La critique adressée aux scientifiques du climat s’étend donc à l’entièreté des forces qui œuvrent pour défendre l’habitabilité de notre biosphère pour tous les êtres vivants. La modération et le refus d’évoquer publiquement les scénarios du pire dans le chef des activistes, des associations, des syndicats, des entreprises, des pouvoirs publics, des partis et des mandataires politiques est contraire au respect du Principe Responsabilité. A force de ne pas vouloir évoquer le pire, de ne pas vouloir « faire peur », il est impossible pour la population de comprendre l’enjeu existentiel, et on ne peut pas s’étonner ensuite que l’inertie demeure.

N’y a-t-il pas une forme de faillite morale, pour certains, à refuser de parler ouvertement, publiquement, de manière concrète, de la possibilité de ces scénarios catastrophiques ?

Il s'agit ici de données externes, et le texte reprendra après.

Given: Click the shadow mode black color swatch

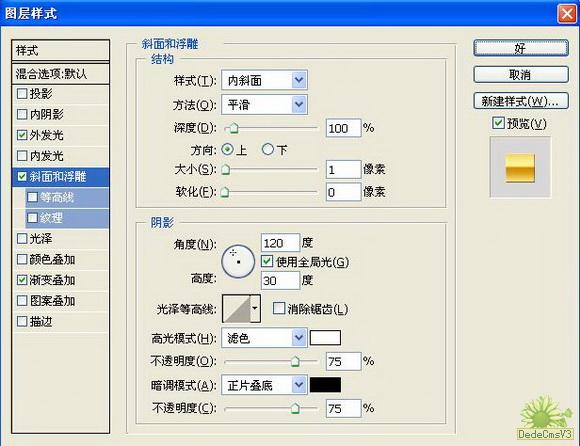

L’article fait cette analogie historique :

« Connaître les pires cas peut inciter à l’action, comme l’idée de « l’hiver nucléaire » en 1983 a galvanisé l’inquiétude du public et les efforts de désarmement nucléaire. L’exploration des risques graves et des scénarios de températures plus élevées pourrait cimenter un réengagement en faveur de la barrière de sécurité de 1,5 °C à 2 °C comme l’option « la moins rébarbative » ».